Data for analysis →
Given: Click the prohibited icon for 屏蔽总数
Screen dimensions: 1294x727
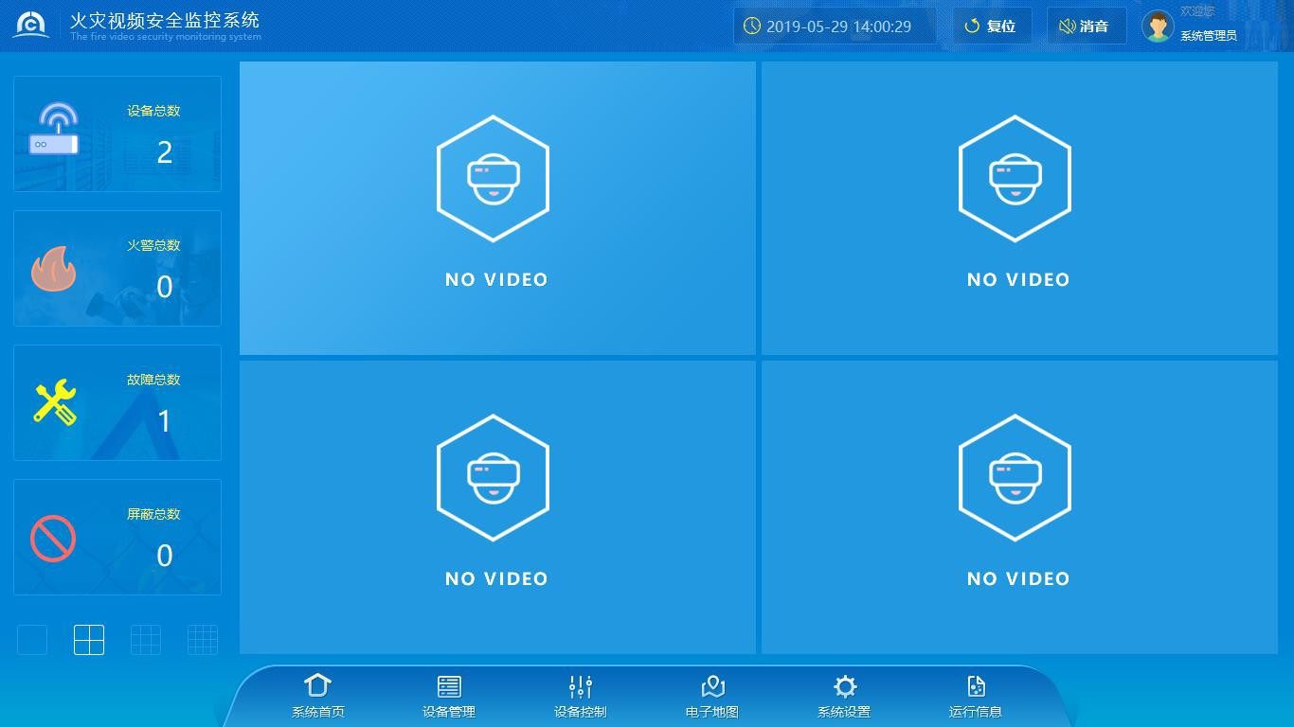Looking at the screenshot, I should click(x=53, y=538).
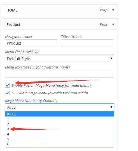Click the Product menu item header

pyautogui.click(x=60, y=24)
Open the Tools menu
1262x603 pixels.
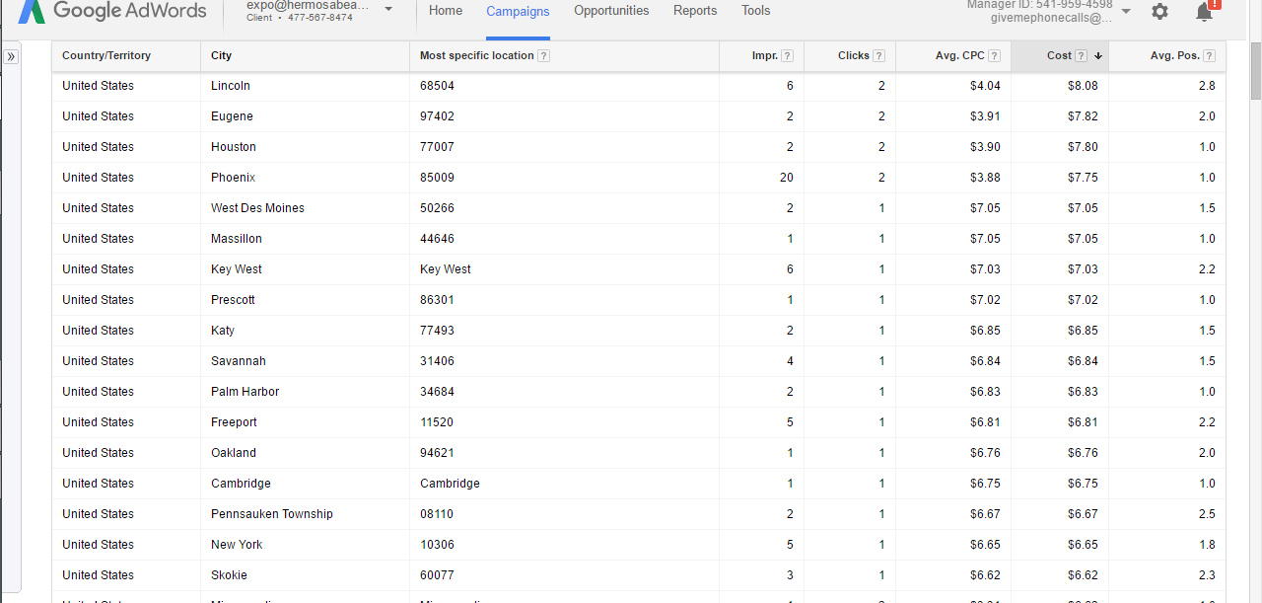[x=756, y=11]
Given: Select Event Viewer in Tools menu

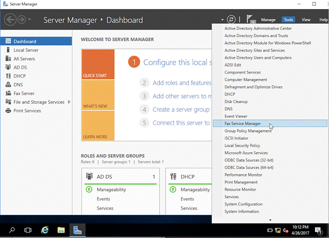Looking at the screenshot, I should 235,116.
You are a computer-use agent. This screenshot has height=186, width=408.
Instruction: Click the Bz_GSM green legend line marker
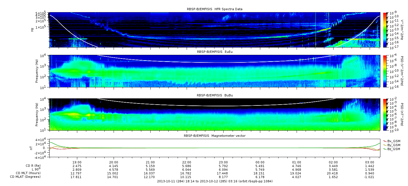pyautogui.click(x=385, y=149)
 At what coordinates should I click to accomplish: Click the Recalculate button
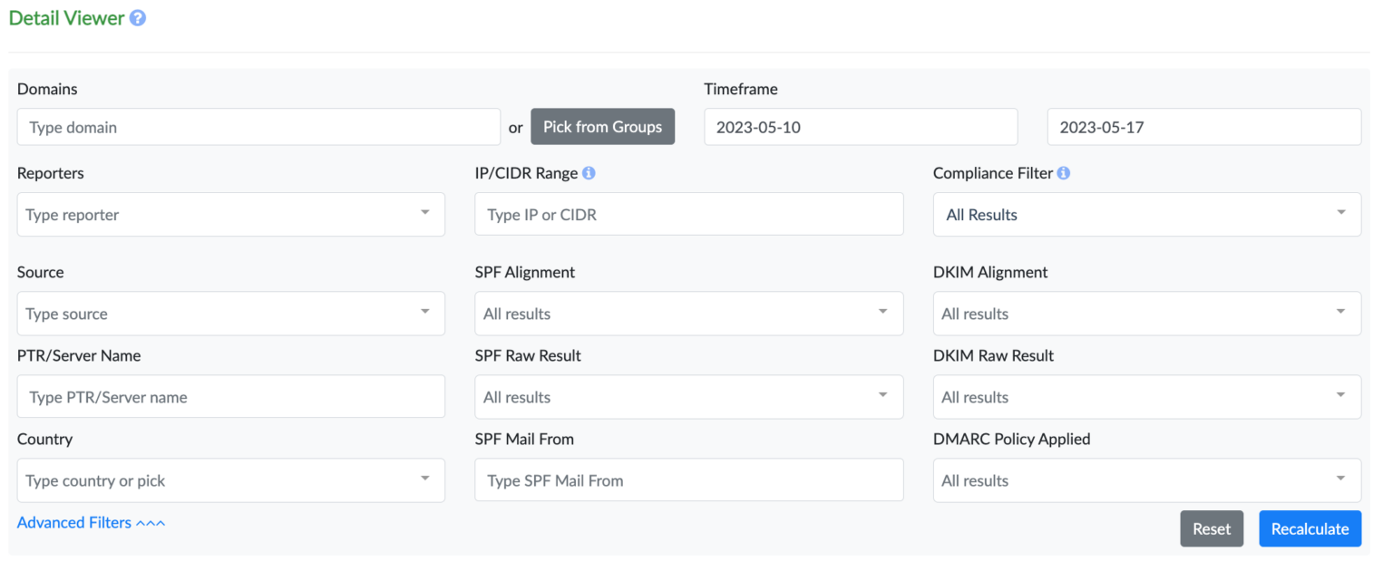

To do → Nothing but the pictures should be left out when the listing is repeated exactly.

Expected answer →
Given: Click the prohibited icon for 屏蔽总数
Screen dimensions: 1294x727
Looking at the screenshot, I should click(x=53, y=538).
Click the Product menu item header

pyautogui.click(x=60, y=24)
Open the Tools menu
1262x603 pixels.
[x=756, y=11]
Given: Select Event Viewer in Tools menu

Looking at the screenshot, I should 235,116.
You are a computer-use agent. This screenshot has height=186, width=408.
Instruction: Click the Bz_GSM green legend line marker
pyautogui.click(x=385, y=149)
 At what coordinates should I click to accomplish: Click the Recalculate button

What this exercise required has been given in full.